Section 3.2 focused on the problem of assigning CPU bandwidth using a fair method that considers the performance measurements collected through HRM and the user-stated SLOs. The problem of distributing CPU bandwidth among multiple applications was born back in the days with multi-tasking operating systems and it is still an interesting problem because of the trade-off among the different policies we mentioned earlier. However, with the rise of multiprocessor systems, multicore processor systems, and, as a consequence, of parallel and embarrassingly parallel applications, another objective other than fairly distribute CPU bandwidth grew up in importance: balance the assignment of tasks to CPU cores.

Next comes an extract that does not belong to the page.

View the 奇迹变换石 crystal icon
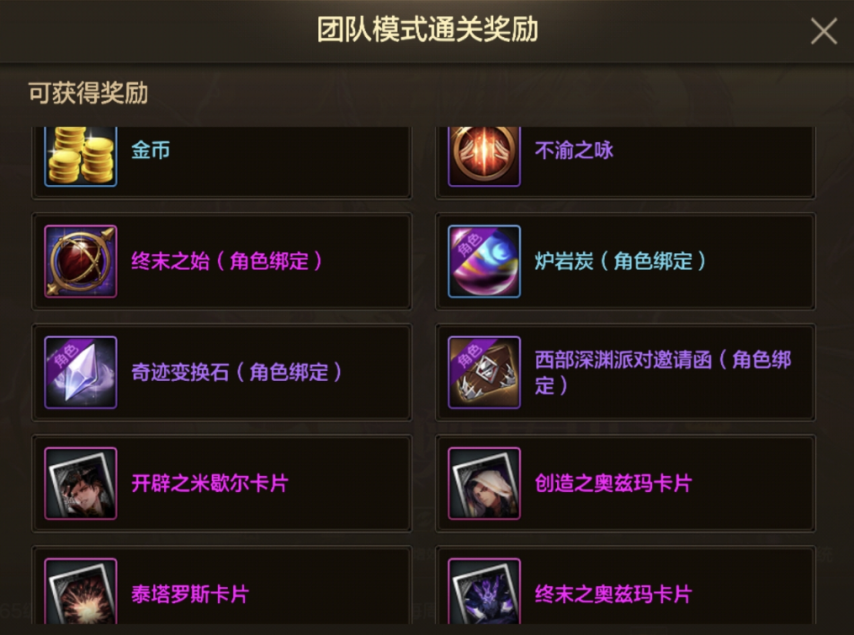This screenshot has width=854, height=635. (x=81, y=373)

Metronome (formerly known as Performance-Aware Processor Allocator  $((PA)^2)$  [63]) couples a resource allocation policy and a mechanism to build a sort of second-level scheduling solution on top of the scheduling infrastructure of the Linux kernel. The idea behind Metronome++ resemble that behind Metronome, re-define the concept of balance to support applications (*i.e.*, groups of tasks, see Chapter 2) that are bound to user-stated SLOs. The additional level of scheduling adjusts the concept of balance and introduces the desirable property of predictability.

#### 3.4.1 Modeling the Behavior of Parallel Applications

With Metronome we explored a simple yet effective solution employing a heuristic to affect CPU bandwidth distribution across multi-thread applications within multi-program workloads. Metronome++ follows a different route and tries to exploit applications characteristics to assign CPU cores to multi-thread applications running either solo or within multi-program workloads.

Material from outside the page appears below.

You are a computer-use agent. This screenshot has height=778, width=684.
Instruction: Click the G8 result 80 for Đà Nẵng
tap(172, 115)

Metronome++ exploits a second-order polynomial to estimate the relationship between the performance measurements collected through HRM and the

resource allocations. The use of a second-order polynomial is justified by the behavior of the speedup curve of parallel applications, which usually grows less than linearly when the number of allocated CPU cores grows linearly [58, 9].

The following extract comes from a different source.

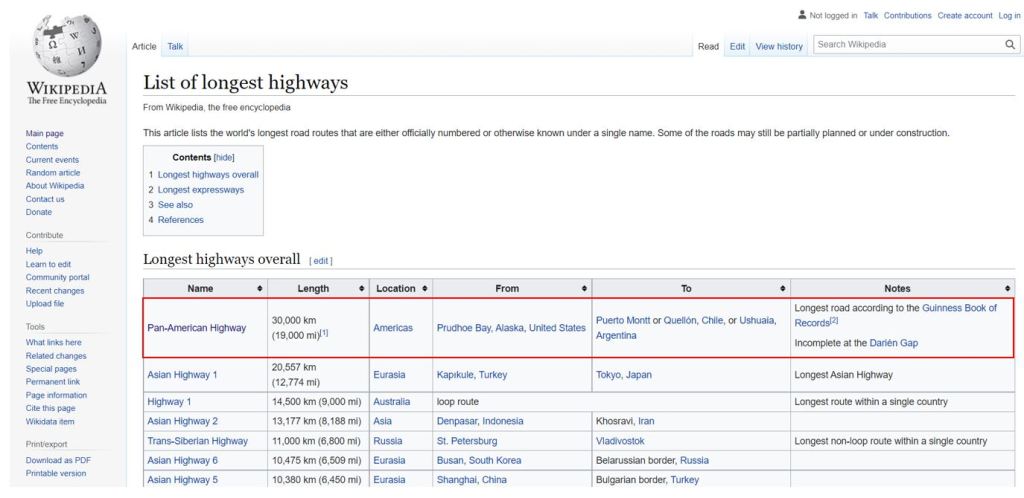Image resolution: width=1024 pixels, height=498 pixels.
Task: Sort table by Notes column arrows
Action: point(1008,288)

One way of modeling a computing system consists of determining a function f through an accurate mathematical analysis of the operations carried out by the system. Unfortunately, analytical methods frequently fail due to the complexity of modern systems. A more practical way of modeling a computing system makes use of an estimate of the computing system behavior obtained through statistical analysis. The model consists of a function f with a finite number of parameters and independent variables. Apart from choosing the function f, its parameters need to be identified; this operation can be realized through algorithms such as least squares or its variants.

Equation (8) reports the second order polynomial Metronome++ exploits.

$$s_{q}(k) = p_{1} \cdot c_{q}(k)^{2} + p_{2} \cdot c_{q}(k) + p_{3}$$
 s.t.  $p_{1} < 0$  (8)

Where c(k) is the number of allocated CPU cores to the g-th group between the sampling intervals k and k - 1,  $s_g(k)$  is the reference performance measurement for the g-th group normalized to the reference performance measurement with a singlecore (*i.e.*, the speedup), and  $p_1$ ,  $p_2$ ,  $p_3$  are unknown best-fit parameters which are to be estimated. Figure 22 explains why we must use the speedup instead of the raw performance measurements to estimate the best-fit parameters of the second order polynomial. In fact, the speedup remains almost stable across the execution phases of parallel applications, like it happens for the *x264* video encoder from the PARSEC 2.1 benchmark suite [50, 42], while the raw performance measurements vary.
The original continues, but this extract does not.